(Selection):
This is a templating language and engine for rendering Hypertemplates.
Hypertemplate is a template that:
- is logicless
- can traverse arbitrary JSON and render it
- can contain data that can be extracted and exposed to the application layer
- can be parsed and the input structure inferred
Example:
{{ metadata(JSON) }}
{
"template": "data/table.html"
"actions": [
{ "get": "query/get_sales.sql", "name": "Sales" }
{ "get": "query/get_purchases.sql", "name": "Purchases" }
]
}
{{ end }}
SELECT
[[ for key, col in columns ]]
${ col } --${ key }
[[ end ]]
FROM ${ table_name }
We can infer from this example that the accepted schema is:
{
"table_name": string,
"columns": []string | map<key, value>
}
If we then pass an object with this structure, it will be correctly rendered by the engine. Notice that the columns can be an array of objects, or an hashmap/object.
- if it is array, then the
key
will be the index if that array - if it is object, then the
key
will be the key to look in the object
Then we can traverse an object like this:
{
"table_name": "countries",
"columns": {
"Country Name": "country_name",
"Country Code": "country_code",
"Id": "id"
}
}
Or like this:
{
"table_name": "countries",
"columns": ["country_name", "country_code", "id"]
}
Also there is the metadata(JSON)

(Request):
Copy out the text on Hypertemplates word for word, from its first line to its last. The items come from a different source than the text on Hypertemplates.

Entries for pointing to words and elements

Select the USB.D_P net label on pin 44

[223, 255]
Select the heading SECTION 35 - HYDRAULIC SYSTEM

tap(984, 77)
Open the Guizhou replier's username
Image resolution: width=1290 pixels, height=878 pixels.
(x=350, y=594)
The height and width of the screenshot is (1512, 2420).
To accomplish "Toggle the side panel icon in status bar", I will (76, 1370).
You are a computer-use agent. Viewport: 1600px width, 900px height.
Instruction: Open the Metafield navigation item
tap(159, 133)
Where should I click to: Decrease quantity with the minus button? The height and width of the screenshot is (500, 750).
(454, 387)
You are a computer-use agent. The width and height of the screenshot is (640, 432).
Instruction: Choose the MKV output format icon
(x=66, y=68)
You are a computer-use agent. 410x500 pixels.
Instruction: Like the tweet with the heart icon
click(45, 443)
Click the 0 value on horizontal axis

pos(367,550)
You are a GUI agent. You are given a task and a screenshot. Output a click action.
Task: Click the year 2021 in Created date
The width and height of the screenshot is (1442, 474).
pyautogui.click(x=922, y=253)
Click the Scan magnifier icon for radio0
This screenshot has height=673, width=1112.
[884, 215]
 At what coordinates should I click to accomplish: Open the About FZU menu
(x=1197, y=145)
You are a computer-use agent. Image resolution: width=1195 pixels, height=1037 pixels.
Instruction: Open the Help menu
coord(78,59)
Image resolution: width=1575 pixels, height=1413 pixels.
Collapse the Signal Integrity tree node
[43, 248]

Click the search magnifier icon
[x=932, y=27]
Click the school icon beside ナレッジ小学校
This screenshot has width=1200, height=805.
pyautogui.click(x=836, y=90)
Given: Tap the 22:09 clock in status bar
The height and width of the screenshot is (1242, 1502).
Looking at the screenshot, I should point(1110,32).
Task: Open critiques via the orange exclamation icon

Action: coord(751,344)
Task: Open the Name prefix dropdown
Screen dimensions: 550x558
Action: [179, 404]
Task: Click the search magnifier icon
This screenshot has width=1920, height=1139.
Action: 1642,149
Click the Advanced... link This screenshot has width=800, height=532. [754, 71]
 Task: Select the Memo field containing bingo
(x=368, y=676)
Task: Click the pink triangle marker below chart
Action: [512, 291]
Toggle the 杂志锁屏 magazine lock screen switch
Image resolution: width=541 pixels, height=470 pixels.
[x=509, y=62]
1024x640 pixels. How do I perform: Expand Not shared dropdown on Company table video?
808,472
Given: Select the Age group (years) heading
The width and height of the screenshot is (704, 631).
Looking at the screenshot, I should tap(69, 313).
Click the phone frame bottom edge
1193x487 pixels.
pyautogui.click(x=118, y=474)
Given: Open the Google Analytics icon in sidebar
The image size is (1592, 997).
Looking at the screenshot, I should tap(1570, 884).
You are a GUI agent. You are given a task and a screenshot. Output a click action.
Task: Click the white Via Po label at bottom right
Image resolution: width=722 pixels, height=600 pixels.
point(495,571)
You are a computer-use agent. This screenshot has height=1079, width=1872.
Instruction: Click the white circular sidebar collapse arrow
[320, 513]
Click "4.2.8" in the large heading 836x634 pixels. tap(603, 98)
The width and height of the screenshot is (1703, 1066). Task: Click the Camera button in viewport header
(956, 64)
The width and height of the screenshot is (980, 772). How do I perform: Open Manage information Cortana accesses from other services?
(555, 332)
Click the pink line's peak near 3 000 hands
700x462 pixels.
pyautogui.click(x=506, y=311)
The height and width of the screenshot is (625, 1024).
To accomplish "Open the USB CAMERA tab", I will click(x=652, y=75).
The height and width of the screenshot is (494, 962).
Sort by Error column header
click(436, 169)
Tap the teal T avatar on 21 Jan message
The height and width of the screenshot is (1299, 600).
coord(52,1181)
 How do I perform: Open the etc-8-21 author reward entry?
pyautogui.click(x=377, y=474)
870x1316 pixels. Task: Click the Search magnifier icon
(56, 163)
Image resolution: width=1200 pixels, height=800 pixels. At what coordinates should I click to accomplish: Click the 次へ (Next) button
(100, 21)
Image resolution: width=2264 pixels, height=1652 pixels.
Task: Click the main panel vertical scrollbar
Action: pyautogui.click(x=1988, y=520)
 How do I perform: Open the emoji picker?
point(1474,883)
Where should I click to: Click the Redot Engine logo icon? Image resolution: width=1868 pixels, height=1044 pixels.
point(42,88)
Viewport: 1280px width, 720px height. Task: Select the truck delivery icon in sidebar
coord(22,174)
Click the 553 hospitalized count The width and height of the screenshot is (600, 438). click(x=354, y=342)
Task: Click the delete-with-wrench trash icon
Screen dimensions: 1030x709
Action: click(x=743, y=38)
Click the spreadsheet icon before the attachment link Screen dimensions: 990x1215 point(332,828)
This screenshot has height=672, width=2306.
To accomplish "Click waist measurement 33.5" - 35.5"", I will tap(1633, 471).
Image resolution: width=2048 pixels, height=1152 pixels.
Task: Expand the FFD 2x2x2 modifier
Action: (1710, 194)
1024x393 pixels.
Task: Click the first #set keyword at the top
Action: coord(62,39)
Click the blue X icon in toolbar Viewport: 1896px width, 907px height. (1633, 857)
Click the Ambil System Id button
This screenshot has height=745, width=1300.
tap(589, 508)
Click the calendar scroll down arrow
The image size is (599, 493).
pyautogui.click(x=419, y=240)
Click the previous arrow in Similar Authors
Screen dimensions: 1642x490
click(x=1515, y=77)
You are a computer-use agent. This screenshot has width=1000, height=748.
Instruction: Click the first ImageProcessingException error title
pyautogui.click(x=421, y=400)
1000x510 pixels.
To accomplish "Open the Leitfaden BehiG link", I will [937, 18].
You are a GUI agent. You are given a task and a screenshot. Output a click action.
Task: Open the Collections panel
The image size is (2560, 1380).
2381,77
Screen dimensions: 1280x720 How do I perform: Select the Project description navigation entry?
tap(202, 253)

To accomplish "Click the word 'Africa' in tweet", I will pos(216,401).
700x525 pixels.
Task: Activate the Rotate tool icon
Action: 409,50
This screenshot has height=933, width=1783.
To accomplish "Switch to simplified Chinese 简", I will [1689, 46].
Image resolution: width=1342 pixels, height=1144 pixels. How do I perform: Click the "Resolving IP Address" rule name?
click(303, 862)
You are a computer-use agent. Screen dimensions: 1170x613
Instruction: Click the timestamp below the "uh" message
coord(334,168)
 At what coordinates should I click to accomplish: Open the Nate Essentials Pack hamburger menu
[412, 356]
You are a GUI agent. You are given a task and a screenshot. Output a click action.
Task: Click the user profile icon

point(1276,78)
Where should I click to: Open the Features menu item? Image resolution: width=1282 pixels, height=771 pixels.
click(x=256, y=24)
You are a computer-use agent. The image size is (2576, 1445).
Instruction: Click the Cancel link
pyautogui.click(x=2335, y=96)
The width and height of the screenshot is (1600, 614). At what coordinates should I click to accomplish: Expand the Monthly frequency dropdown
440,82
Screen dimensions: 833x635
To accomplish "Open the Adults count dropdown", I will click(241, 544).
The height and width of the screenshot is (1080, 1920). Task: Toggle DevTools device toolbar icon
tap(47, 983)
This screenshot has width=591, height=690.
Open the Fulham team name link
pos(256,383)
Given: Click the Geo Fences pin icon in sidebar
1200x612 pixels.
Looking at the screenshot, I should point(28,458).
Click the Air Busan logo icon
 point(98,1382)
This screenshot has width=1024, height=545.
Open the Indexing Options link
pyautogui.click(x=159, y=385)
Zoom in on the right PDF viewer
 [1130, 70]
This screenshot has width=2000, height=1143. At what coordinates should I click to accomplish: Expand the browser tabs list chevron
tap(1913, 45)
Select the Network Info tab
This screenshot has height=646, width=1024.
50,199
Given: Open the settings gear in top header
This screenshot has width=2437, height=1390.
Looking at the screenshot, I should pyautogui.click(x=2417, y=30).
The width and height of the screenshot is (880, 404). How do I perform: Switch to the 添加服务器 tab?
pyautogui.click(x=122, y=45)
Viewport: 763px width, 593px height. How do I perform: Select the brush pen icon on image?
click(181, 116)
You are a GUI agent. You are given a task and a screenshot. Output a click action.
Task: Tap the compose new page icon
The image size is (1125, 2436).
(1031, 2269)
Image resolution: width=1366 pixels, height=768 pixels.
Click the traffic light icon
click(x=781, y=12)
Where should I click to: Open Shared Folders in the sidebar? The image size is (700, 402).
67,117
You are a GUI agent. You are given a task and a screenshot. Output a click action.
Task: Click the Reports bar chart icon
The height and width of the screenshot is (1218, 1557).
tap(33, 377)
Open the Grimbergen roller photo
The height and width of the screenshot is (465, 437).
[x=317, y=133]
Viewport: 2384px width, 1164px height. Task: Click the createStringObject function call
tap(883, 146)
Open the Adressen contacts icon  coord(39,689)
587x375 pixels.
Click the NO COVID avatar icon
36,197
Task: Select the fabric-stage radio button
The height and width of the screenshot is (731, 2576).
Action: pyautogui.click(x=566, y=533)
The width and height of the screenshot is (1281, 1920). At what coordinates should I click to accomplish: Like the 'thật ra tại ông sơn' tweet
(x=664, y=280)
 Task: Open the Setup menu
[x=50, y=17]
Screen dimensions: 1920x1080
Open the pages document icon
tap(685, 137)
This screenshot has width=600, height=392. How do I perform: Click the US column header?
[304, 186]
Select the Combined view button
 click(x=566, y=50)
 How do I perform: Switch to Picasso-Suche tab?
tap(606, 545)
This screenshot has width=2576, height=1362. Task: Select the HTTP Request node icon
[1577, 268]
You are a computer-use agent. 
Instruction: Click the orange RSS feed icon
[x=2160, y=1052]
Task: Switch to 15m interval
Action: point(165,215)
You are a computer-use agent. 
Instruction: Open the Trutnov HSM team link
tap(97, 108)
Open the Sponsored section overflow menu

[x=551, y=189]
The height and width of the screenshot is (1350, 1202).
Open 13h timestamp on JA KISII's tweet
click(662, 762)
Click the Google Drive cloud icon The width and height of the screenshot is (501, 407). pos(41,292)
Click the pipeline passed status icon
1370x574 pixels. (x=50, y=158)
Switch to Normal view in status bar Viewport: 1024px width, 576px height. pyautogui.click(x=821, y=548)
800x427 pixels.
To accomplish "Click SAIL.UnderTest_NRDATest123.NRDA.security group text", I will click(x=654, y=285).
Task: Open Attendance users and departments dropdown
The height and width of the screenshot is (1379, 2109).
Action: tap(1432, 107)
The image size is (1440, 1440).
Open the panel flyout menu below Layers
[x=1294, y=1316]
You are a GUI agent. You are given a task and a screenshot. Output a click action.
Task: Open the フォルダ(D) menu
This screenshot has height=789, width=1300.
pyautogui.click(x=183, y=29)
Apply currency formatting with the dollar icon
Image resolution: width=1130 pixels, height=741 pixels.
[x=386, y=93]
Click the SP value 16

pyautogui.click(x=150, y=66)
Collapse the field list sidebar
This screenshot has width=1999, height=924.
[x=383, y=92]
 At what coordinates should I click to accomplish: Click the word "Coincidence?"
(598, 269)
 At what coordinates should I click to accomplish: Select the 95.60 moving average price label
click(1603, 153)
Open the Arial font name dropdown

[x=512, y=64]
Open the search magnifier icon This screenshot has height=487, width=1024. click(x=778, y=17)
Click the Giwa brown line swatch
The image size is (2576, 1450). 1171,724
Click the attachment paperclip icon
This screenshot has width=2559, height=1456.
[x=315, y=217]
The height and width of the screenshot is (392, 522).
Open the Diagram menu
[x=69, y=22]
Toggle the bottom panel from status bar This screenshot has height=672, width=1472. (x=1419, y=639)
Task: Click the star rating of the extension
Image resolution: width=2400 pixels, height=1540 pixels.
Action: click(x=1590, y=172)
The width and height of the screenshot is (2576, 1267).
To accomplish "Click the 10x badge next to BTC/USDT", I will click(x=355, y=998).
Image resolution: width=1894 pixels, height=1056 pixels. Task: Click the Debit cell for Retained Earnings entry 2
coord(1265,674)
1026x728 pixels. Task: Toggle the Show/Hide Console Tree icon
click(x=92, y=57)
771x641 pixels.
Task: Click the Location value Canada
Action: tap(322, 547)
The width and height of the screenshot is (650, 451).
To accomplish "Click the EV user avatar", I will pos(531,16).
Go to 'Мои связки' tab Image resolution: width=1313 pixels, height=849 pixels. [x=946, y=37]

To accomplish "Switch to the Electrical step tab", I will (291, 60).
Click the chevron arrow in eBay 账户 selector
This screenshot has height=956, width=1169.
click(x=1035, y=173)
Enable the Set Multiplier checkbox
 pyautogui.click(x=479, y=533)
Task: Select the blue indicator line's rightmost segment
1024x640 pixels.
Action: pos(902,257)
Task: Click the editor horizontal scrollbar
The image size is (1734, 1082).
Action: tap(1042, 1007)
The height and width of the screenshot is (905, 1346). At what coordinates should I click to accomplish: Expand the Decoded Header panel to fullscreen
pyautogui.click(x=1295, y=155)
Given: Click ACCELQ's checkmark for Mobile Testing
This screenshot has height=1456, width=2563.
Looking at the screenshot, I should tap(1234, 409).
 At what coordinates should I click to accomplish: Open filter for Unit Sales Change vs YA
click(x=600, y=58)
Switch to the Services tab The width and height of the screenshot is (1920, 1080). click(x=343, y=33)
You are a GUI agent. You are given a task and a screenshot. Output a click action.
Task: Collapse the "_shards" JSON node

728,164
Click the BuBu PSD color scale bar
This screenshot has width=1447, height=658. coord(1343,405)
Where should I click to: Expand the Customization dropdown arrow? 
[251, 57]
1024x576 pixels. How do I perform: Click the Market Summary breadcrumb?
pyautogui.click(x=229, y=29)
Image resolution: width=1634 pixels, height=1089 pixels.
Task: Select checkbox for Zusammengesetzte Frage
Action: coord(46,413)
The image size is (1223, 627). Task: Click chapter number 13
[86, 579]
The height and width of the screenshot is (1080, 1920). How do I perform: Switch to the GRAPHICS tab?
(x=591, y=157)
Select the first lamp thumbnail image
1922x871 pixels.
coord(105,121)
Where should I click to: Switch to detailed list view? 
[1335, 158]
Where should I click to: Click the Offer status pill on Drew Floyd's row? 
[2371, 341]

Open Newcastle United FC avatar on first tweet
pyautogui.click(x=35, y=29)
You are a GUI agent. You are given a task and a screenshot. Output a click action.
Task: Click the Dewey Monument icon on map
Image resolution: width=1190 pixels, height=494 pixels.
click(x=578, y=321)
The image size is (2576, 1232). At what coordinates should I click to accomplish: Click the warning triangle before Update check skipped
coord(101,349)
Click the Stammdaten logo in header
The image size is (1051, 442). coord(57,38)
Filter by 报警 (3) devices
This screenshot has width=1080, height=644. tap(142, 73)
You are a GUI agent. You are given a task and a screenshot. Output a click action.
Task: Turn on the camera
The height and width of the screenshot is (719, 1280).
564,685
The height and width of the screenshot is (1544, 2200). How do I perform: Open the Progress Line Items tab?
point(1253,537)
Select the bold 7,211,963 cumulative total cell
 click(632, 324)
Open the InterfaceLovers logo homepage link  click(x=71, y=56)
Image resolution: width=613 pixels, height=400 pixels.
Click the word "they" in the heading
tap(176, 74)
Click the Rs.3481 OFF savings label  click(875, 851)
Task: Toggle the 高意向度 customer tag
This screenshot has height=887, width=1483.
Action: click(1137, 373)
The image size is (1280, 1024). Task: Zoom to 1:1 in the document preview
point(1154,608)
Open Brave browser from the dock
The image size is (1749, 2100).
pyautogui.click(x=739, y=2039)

(Exercise response):
This is a templating language and engine for rendering Hypertemplates.
Hypertemplate is a template that:
- is logicless
- can traverse arbitrary JSON and render it
- can contain data that can be extracted and exposed to the application layer
- can be parsed and the input structure inferred
Example:
{{ metadata(JSON) }}
{
"template": "data/table.html"
"actions": [
{ "get": "query/get_sales.sql", "name": "Sales" }
{ "get": "query/get_purchases.sql", "name": "Purchases" }
]
}
{{ end }}
SELECT
[[ for key, col in columns ]]
${ col } --${ key }
[[ end ]]
FROM ${ table_name }
We can infer from this example that the accepted schema is:
{
"table_name": string,
"columns": []string | map<key, value>
}
If we then pass an object with this structure, it will be correctly rendered by the engine. Notice that the columns can be an array of objects, or an hashmap/object.
- if it is array, then the
key
will be the index if that array - if it is object, then the
key
will be the key to look in the object
Then we can traverse an object like this:
{
"table_name": "countries",
"columns": {
"Country Name": "country_name",
"Country Code": "country_code",
"Id": "id"
}
}
Or like this:
{
"table_name": "countries",
"columns": ["country_name", "country_code", "id"]
}
Also there is the metadata(JSON)